[Start MATERIAL FOR THIS TASK]
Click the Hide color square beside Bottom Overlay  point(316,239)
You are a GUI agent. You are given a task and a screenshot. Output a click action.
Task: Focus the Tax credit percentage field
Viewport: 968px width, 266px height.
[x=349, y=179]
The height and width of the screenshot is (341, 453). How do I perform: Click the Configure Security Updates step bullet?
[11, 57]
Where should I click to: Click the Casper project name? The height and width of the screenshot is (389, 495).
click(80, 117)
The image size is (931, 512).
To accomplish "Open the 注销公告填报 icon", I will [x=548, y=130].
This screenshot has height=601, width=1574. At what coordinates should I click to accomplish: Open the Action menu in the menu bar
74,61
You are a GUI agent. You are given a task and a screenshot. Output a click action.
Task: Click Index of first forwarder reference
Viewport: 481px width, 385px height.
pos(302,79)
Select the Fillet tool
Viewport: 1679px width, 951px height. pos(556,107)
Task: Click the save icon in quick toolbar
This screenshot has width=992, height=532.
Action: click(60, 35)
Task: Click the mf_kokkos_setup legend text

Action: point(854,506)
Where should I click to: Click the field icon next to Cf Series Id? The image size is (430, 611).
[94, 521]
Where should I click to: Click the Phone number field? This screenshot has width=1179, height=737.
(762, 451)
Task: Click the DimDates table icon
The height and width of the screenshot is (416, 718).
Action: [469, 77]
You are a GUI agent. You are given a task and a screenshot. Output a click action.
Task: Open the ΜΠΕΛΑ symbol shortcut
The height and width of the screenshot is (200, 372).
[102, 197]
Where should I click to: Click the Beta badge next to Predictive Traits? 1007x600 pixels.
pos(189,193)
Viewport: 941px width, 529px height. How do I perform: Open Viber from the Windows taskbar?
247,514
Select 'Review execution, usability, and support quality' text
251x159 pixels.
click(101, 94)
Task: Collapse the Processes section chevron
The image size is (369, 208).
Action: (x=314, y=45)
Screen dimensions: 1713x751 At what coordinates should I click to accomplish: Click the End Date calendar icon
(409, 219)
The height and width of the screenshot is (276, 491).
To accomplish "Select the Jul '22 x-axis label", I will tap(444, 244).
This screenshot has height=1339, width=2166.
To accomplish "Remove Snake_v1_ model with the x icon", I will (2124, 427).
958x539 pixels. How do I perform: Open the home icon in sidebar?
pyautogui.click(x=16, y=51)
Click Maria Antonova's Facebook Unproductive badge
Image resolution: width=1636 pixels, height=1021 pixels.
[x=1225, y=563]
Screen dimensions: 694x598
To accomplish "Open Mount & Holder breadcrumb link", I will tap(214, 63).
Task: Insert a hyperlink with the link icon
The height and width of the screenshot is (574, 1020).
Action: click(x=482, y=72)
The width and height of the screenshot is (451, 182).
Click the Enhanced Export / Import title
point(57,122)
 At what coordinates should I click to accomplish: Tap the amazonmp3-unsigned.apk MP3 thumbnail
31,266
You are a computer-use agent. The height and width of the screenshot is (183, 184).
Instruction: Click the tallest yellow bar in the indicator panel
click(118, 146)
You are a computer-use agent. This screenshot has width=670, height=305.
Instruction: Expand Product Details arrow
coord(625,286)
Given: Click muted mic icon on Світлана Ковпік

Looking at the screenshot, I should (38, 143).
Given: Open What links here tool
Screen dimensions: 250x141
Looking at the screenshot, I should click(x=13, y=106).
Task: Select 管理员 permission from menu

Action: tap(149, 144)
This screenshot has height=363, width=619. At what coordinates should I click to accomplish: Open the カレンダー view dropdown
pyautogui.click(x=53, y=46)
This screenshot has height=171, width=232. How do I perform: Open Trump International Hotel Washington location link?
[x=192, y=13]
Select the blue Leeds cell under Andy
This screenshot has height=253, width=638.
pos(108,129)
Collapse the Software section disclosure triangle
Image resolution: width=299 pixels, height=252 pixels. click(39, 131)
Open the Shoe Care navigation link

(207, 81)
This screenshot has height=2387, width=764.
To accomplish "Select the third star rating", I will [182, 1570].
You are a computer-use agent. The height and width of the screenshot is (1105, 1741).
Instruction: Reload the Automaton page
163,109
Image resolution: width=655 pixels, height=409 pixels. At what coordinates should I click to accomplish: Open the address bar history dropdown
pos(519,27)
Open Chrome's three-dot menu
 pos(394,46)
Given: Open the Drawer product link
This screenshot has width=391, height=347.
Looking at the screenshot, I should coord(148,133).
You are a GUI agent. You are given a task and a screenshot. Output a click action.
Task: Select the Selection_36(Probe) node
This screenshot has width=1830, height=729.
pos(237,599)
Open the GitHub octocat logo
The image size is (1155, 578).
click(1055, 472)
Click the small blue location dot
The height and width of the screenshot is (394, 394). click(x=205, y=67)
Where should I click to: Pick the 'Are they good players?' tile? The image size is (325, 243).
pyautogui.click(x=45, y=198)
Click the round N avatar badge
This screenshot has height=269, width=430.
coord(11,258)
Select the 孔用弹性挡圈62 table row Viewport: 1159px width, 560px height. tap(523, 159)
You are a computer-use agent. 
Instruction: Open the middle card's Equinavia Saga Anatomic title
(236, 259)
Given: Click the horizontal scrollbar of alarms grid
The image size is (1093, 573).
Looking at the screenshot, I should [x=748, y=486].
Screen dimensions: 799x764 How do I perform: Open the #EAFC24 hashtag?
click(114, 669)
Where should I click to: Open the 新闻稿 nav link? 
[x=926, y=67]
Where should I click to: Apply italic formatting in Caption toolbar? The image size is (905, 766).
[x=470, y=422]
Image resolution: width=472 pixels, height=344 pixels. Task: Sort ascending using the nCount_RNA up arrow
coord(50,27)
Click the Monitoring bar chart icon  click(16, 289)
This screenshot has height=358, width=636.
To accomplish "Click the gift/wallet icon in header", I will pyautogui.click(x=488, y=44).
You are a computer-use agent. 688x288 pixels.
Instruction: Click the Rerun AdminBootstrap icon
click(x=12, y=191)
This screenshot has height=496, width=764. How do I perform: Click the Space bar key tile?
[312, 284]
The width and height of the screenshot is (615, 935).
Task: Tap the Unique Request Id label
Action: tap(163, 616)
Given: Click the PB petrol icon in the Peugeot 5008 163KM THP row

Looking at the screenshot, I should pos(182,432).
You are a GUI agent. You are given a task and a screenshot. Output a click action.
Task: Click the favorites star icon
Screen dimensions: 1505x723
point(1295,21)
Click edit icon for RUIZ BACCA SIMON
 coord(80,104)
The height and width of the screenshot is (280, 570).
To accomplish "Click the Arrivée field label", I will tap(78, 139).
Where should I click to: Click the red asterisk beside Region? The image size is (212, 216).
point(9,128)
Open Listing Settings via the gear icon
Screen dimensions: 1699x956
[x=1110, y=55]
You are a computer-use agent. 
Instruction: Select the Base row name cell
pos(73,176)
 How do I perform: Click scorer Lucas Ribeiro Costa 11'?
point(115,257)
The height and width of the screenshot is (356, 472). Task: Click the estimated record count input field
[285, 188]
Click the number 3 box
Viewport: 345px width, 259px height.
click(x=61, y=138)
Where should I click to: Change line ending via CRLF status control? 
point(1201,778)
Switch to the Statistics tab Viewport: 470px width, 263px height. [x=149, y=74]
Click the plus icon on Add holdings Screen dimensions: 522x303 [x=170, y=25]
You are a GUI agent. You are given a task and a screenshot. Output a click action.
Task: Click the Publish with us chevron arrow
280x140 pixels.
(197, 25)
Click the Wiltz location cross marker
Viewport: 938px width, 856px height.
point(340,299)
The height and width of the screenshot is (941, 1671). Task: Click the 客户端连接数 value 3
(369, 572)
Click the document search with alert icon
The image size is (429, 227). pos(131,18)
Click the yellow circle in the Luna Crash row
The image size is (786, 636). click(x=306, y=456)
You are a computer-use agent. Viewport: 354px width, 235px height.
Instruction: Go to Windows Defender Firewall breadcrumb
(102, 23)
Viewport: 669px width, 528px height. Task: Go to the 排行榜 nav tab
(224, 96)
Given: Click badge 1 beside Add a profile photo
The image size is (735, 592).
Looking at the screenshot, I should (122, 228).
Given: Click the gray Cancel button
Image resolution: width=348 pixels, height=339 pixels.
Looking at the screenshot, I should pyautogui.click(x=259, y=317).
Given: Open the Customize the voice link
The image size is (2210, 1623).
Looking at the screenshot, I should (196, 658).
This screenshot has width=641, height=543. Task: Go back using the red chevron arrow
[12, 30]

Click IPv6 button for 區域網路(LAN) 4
[End MATERIAL FOR THIS TASK]
Please list every line in the listing above that contains the string "arrow".

Instruction: Expand Product Details arrow
Image resolution: width=472 pixels, height=344 pixels. Task: Sort ascending using the nCount_RNA up arrow
Task: Click the Publish with us chevron arrow
This screenshot has width=641, height=543. Task: Go back using the red chevron arrow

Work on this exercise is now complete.